# confusing misfire issue



## c_elliott (Apr 18, 2011)

My 95 max has a confusing to me misfire issue. About 2 weeks ago my cel came on for knock sensor bank 1 circuit 1 and misfire cyl 2. This past friday light came on again for knock and multiple misfire. So sat i put new plugs in cel on again read knock and #5 misfire. I bought a new coil installed it and still same prob. 

I also tried to put my old coil back in and swap coils from one to the other problem still in the same place. So today i had it read again at autozone and i pulled a p1320, the same knock code , and the same #5 code.

Azone printed my out the troubleshoot for the 1320 and it said

Faulty ignition with possible 
A) cam sensor
B) power transistor unit
C) failed ignition ballast
Or 
D) open or short circuit condition

My question is would and of these 4 things cause only 1 cyl to misfire or would it cause problems with multiple cyls? Im just getting fed up and would like to fix it myself because i just dont have mechanic money.

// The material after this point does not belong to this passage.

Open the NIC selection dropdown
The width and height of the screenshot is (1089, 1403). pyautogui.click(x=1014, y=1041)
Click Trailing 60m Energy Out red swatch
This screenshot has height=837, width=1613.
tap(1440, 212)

Any help or advice will be appreciated


----------



## smj999smj (Jan 1, 2006)

The cam sensor would affect multiple cylinders. The ignition ballast and transistor, IIRC, are both integral of the individual coil packs, so, yes, they would affect an individual cylinder. Check the wiring circuit for #5 coil.


----------



## c_elliott (Apr 18, 2011)

How would i check that? Is that the wiring that goes to the plug on for the coil? Sorry for my dumbness im just not to familair with these types if problems besides normal plug and wire changing. And pics of anything to maybe help me out or put it in prospective. Thanks


----------



## smj999smj (Jan 1, 2006)

The wiring between the ECM and #5 coil harness connector. Disconnect the battery while testing these circuits. You'll need a wiring diagram and a multimeter. A common place for wire breakage is the bend in the EGI harness between where it enters the engine compartment at the passenger side firewall and where it attaches to the engine. WHile testing these circuits, have someone bend and twist the harness in this area to check for an intermittant open.


----------



## c_elliott (Apr 18, 2011)

Well only thing left to check is the injector if thats not the problem then im gonna sell it and not look back.


----------